We wrześniu chłodny niż atmosferyczny przyniósł chłodne i deszczowe dni, a w październiku ciepły wyż atmosferyczny przyniósł ciepłe, a nawet bardzo ciepłe bezdeszczowe dni. To co było we wrześniu można uznać za naturalne zjawisko. Tak jakbyśmy powrócili do tych jesiennych dni sprzed wielu lat czy nawet dekad. Ale to co było w październiku należy już uznać za anomalne zjawisko. Tylko pytanie, czy tak samo mogłoby być jeszcze w epoce przedprzemysłowej, czy już nie. Naukowcy z portalu Nauka o klimacie już stwierdzają, że na tak dużą liczbę bardzo ciepłych dni październikowych ma już wpływ antropogeniczne ocieplenie klimatu.

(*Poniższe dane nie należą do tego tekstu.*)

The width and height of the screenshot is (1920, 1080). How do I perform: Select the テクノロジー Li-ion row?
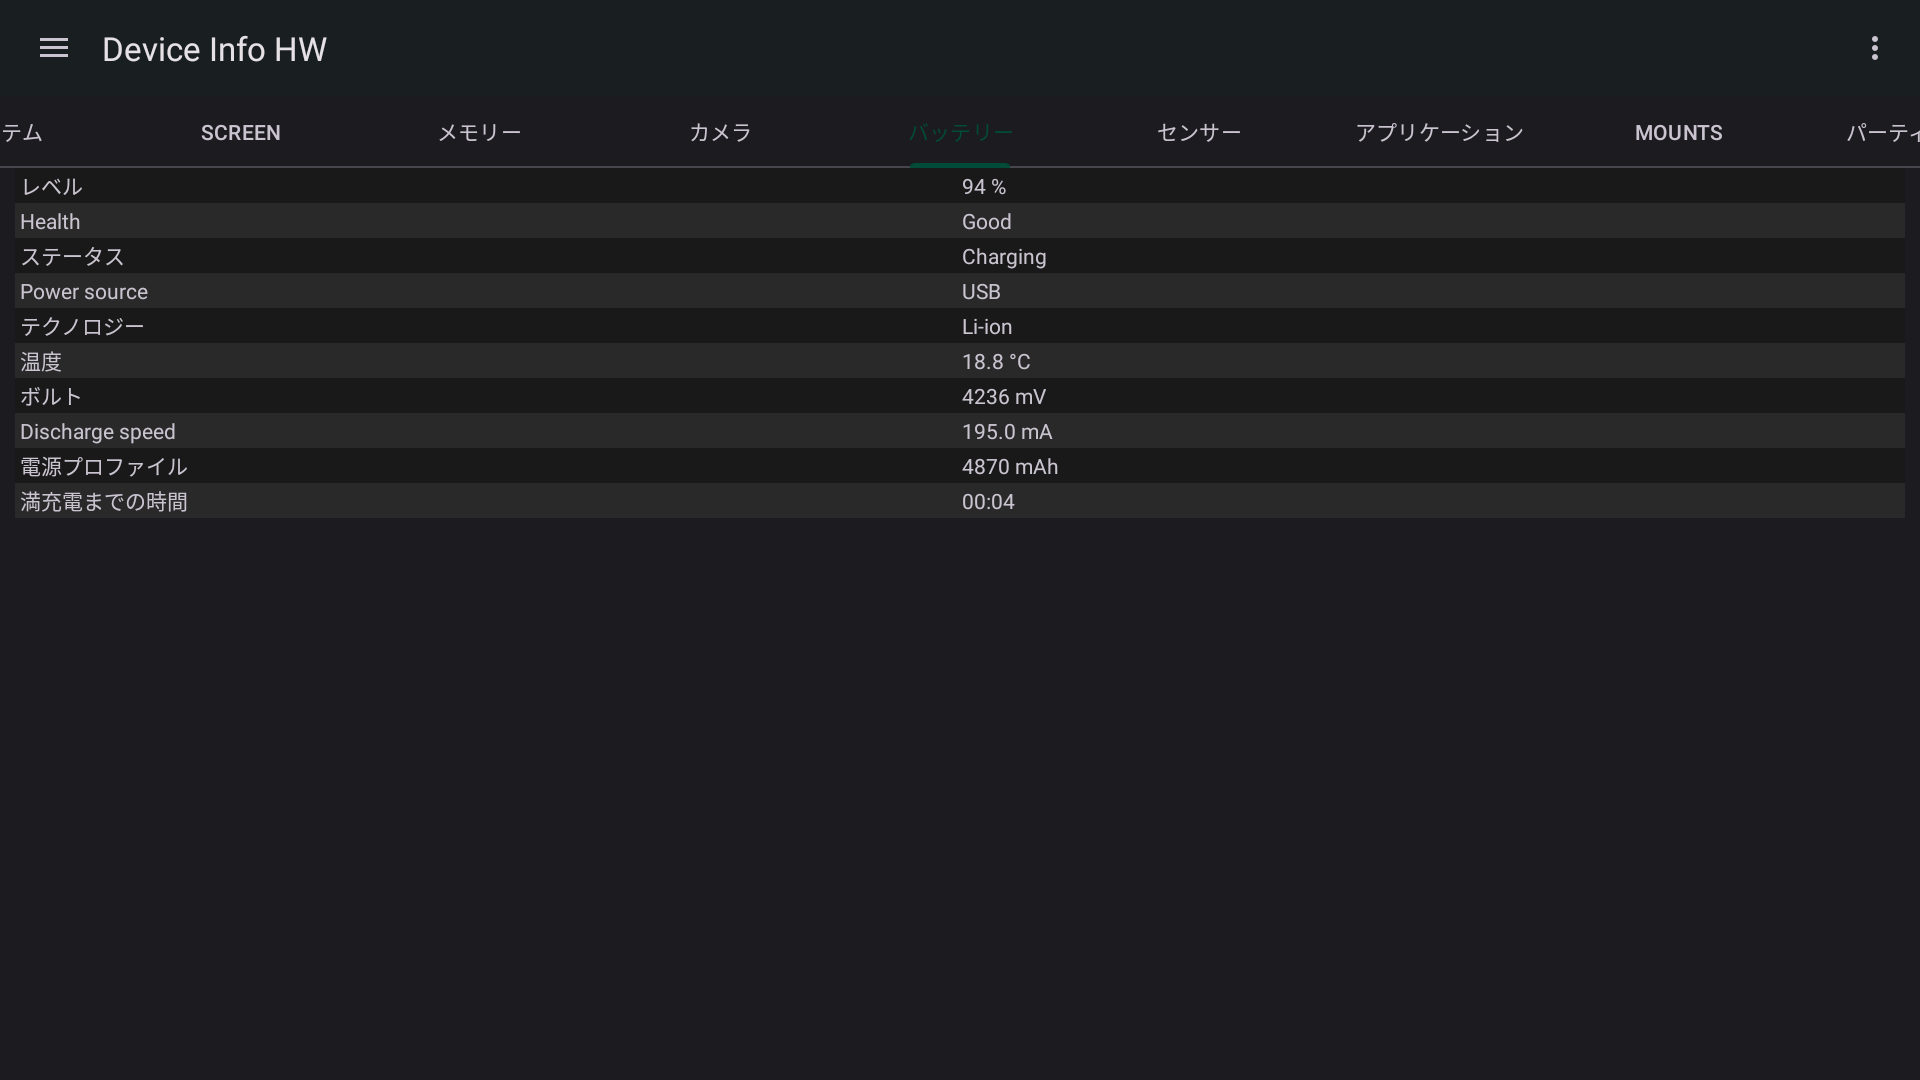pyautogui.click(x=960, y=327)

Wysoko w atmosferze, średnio 12 km na średnich szerokościach geograficznych i 6 km nad obszarami polarnymi Arktyki z zachodu na wschód okrąża Ziemię tzw. polarny prąd strumieniowy. Gdy 30-40 lat temu była jeszcze mniejsza temperatura globalna płynął on dość szybkim, wartkim nurtem, dzięki czemu cyrkulacje atmosferyczne dynamicznie zmieniały się przeważnie przynosząc z sobą w letniej porze naprzemiennie dni słoneczne, umiarkowanie ciepłe i noce bezchmurne, umiarkowanie chłodne oraz dni i noce pochmurne, umiarkowanie chłodne. Z kolei w porze zimowej nasłonecznienie czy zachmurzenie było podobne, ale było znacznie mroźniej i śnieżnie, aniżeli dziś. W każdym razie nie było tak żeby masy powietrza z północy czy z południa długo zalegały nad danym regionem geograficznym. W Europie były jednak też znacznie większe niż dziś spływy mas powietrza umiarkowanie wilgotnego i deszczowego niżu atlantyckiego czy też umiarkowanie i mroźnego suchego wyżu rosyjskiego. Dziś cyrkulacje zachodnie i wschodnie są coraz rzadsze, zwłaszcza te drugie.

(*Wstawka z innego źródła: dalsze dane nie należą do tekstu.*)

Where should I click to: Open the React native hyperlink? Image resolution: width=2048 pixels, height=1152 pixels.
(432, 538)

Polarny prąd strumieniowy wyraźnie dziś spowolnił i meandruje przynosząc z sobą masy polarnego powietrza daleko na niskie i z reguły ciepłe szerokości geograficzne lub masy tropikalnego powietrza daleko na wysokie i z reguły chłodne szerokości geograficzne. A główną przyczyną tego jest zmniejszanie się amplitudy temperatur pomiędzy biegunem północnym a równikiem. Dlatego też coraz częściej mamy do czynienia z coraz większymi i dłuższymi anomaliami pogodowymi takimi jak chłodny wrzesień i ciepły październik.